/---

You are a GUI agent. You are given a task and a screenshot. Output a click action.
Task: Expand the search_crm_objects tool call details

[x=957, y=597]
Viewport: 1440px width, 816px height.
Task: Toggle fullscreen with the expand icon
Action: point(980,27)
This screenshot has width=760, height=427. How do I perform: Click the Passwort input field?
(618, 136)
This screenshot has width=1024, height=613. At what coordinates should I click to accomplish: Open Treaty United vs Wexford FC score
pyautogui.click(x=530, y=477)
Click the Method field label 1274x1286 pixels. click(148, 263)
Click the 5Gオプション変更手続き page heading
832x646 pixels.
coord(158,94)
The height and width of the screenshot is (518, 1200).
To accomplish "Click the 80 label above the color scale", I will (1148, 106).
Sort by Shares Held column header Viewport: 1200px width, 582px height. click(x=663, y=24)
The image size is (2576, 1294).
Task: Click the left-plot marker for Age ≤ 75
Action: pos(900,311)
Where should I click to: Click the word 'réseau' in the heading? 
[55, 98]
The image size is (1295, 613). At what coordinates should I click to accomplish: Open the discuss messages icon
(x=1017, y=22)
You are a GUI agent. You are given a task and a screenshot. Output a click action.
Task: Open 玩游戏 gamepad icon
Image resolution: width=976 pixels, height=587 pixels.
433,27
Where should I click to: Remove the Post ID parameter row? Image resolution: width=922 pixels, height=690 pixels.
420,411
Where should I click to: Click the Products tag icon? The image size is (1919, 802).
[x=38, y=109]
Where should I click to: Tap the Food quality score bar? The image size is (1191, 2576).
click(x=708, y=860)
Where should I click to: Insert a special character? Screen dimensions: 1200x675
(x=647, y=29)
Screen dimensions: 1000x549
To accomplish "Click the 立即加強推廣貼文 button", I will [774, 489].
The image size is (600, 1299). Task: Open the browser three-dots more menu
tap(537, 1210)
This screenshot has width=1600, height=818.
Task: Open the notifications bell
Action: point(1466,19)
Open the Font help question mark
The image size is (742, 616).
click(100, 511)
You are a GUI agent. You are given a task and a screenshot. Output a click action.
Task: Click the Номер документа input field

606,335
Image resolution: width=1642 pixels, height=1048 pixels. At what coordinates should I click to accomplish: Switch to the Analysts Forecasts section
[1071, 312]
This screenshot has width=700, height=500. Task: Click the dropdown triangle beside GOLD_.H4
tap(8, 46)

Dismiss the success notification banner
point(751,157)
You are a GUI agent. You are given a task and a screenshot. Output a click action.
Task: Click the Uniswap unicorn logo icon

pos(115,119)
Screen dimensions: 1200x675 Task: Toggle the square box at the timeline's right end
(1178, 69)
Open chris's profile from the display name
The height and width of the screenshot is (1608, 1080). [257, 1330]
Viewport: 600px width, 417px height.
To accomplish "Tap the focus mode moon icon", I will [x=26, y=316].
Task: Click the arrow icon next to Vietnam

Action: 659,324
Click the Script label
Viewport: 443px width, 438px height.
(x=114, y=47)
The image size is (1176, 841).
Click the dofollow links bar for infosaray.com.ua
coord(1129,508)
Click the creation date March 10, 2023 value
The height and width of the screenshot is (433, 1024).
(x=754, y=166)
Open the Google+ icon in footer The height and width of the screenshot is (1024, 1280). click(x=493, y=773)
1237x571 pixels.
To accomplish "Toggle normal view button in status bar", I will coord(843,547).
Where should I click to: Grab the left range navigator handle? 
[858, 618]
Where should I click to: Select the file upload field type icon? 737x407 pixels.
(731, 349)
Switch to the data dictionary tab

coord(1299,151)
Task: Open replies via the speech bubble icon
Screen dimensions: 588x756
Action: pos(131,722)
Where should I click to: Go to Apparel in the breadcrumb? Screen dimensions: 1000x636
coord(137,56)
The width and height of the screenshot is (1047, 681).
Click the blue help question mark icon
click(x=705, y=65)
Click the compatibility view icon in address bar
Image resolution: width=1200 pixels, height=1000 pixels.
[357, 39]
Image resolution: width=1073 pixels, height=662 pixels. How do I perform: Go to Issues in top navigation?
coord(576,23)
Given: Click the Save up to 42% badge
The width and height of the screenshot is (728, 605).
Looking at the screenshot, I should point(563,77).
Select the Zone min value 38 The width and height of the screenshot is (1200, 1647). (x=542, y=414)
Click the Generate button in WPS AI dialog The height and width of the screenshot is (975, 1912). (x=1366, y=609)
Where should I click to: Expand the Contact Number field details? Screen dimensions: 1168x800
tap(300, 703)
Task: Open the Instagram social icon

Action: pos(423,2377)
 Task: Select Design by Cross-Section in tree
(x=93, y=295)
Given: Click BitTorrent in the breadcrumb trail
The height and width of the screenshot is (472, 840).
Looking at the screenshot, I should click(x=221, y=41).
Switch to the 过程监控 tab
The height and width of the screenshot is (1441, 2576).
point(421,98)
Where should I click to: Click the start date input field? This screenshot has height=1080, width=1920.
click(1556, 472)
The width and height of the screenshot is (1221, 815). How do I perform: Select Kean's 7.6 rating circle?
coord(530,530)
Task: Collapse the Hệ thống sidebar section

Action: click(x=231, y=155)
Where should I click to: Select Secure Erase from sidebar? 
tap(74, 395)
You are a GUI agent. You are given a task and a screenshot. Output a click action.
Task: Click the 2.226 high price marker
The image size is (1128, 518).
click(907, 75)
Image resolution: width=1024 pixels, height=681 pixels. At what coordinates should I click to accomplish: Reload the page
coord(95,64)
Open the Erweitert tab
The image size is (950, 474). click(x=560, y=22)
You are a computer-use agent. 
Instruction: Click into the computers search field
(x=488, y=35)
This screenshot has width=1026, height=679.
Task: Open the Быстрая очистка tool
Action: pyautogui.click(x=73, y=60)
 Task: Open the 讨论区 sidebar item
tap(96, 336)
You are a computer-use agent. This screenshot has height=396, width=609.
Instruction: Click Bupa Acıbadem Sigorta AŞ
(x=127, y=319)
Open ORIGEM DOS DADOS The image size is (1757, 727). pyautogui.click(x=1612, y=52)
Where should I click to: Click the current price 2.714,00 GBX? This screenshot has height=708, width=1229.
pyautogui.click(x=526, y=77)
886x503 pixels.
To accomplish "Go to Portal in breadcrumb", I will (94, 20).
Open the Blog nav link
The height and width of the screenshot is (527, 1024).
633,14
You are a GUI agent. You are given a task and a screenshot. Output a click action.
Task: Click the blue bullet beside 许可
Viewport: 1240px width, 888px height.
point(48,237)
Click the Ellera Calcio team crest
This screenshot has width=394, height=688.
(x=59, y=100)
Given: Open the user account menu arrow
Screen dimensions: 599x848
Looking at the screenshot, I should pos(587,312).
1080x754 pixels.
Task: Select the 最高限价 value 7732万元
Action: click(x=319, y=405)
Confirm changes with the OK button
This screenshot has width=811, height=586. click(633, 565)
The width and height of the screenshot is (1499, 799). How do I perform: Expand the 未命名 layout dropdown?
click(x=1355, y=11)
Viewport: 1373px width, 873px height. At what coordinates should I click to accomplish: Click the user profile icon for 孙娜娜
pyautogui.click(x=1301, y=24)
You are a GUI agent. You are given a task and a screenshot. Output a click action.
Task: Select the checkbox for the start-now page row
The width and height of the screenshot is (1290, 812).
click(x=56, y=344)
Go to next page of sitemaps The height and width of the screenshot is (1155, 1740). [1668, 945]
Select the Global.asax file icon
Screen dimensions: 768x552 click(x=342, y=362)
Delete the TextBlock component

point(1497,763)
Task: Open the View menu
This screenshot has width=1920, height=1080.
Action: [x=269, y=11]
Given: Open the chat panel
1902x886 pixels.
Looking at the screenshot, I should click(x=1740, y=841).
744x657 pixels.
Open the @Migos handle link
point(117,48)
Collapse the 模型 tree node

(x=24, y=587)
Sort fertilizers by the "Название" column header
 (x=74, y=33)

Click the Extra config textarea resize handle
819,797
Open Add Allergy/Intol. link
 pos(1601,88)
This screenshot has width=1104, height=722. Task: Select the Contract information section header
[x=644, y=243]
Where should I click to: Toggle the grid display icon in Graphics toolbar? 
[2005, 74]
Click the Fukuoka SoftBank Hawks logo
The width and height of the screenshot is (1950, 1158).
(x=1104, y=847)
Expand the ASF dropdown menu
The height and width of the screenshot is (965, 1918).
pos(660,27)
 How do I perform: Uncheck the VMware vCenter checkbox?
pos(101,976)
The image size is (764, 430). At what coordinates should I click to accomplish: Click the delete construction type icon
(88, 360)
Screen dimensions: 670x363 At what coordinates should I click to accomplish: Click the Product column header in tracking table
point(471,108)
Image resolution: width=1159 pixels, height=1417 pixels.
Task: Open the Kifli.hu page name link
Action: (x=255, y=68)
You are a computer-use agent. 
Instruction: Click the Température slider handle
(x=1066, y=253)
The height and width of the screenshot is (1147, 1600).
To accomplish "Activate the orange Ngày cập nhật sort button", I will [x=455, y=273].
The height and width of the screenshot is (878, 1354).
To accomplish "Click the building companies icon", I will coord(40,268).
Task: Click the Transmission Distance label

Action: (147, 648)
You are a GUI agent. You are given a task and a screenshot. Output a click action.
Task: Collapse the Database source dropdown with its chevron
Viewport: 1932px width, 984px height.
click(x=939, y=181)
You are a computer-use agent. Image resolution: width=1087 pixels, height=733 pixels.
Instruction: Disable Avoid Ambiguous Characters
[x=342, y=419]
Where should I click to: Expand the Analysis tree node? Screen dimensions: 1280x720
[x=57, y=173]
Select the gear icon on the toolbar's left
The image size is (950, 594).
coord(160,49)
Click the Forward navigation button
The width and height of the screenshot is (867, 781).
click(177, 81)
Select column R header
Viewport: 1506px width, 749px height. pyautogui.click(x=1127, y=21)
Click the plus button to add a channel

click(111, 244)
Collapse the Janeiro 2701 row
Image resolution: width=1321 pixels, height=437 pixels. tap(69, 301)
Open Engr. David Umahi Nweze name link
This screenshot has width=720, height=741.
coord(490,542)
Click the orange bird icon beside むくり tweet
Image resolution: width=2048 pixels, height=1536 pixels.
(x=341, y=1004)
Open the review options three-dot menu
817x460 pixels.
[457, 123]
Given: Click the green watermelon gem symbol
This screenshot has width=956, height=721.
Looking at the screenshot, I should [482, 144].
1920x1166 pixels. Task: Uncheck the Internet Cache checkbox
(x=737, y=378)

\---

■ What the exercise asks:
Which lines in the records above contain the string "value"? Copy each of those lines in full, and treat uppercase and lowercase as different.

■ Response below:
Click the creation date March 10, 2023 value
Select the Zone min value 38 The width and height of the screenshot is (1200, 1647). (x=542, y=414)
Task: Select the 最高限价 value 7732万元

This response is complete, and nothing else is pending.